In this commentary, I am going to discuss Dave Ramsey’s 7 Baby Steps and why it is working for me and my family. I am going to break down each step so that we all have a much clearer understanding of each one of them. This is also very helpful for those of you including myself who are looking to better their own financial future and freedom.
These 7 Baby Steps are taken directly from Dave Ramsey’s #1 best-selling book, The Total Money Makeover. You can get a hardcopy or an audio copy of the book from the link on the description box below.
Who Is Dave Ramsey?
Dave Ramsey is America’s trusted voice on money and business. He’s authored seven bestselling books. More than 25 years ago, Dave Ramsey fought his way out of bankruptcy and millions of dollars in debt. What he learned, turned into Financial Peace University—the program that has helped more than 5 million people change their financial futures and family trees.
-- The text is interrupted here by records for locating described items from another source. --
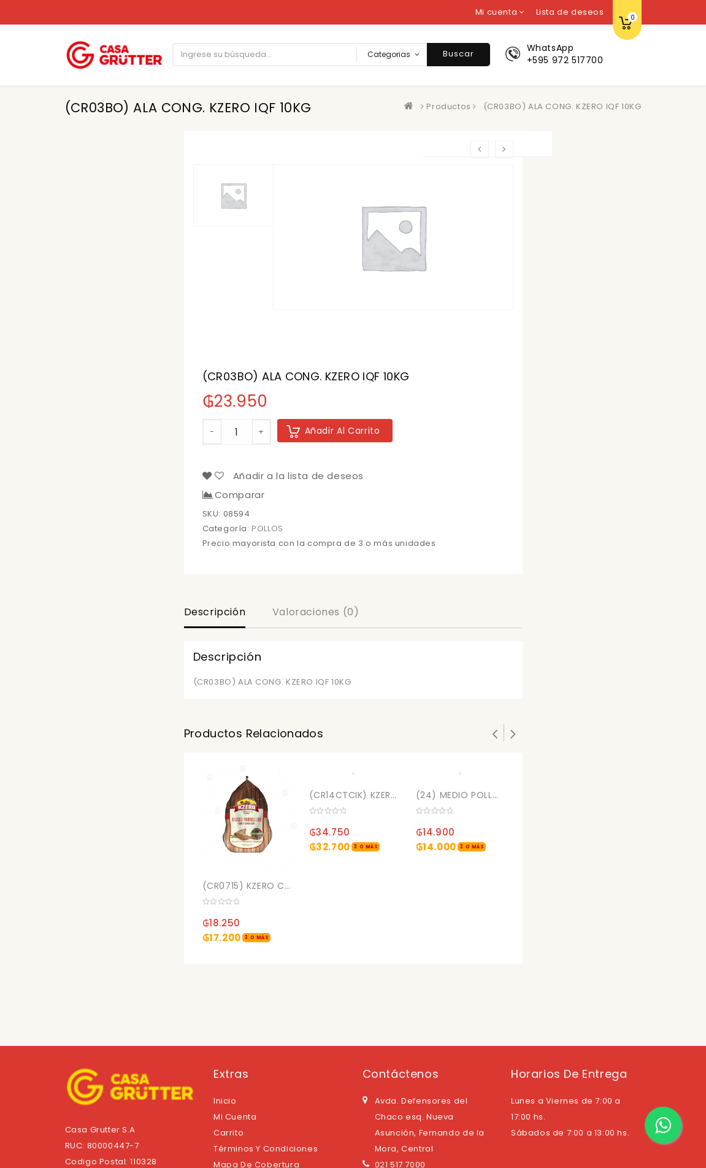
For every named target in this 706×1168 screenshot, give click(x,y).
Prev (495, 733)
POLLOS (267, 528)
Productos (448, 106)
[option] (393, 237)
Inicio (225, 1101)
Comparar (240, 495)
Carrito (228, 1133)
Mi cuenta (234, 1117)
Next (513, 733)
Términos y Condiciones (265, 1149)
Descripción (215, 612)
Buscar (458, 54)
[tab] (215, 613)
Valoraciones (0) (315, 612)
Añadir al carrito (342, 431)
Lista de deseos (570, 12)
Now, his radio show and podcast, The Dave Ramsey Show, reaches more than 13 million listeners each week.
Just to give you a little background, I learned about Dave Ramsey a little over a year ago. Prior to that, my husband and I have always been keen on our finances and investments. But not that very intentional, until we listened to Dave Ramsey and started following the 7 Baby Steps.
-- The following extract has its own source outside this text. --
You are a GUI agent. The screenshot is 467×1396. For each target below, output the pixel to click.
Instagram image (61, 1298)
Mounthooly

Both my husband and I are savers since we were kids. The only huge difference between us is the purpose of saving. In my case, I used to save diligently every month, but at the end of the year, I always ended up spending the money on something that didn’t produce me any money or cash-flow. In other words, I had been spending all my savings at the end of the year to liabilities. Thank God I met my husband in 2013 and all of that changed! On the other hand, my husband is the total opposite. He puts them on things that have the potential to generate a cash-flow or asset.
So when we got married, we both decided to build our own financial literacy for our family’s future. But in the beginning, we were not following any sort of formulas. We were figuring things out on our own. We were making deals without establishing yet our emergency funds which were very risky. The good news is that we were able to pull the project through. We were blessed to know exactly our numbers on that project, and that put us forward to make that deal come into reality. Just like what my husband said, the only risk our family takes is a calculated risk.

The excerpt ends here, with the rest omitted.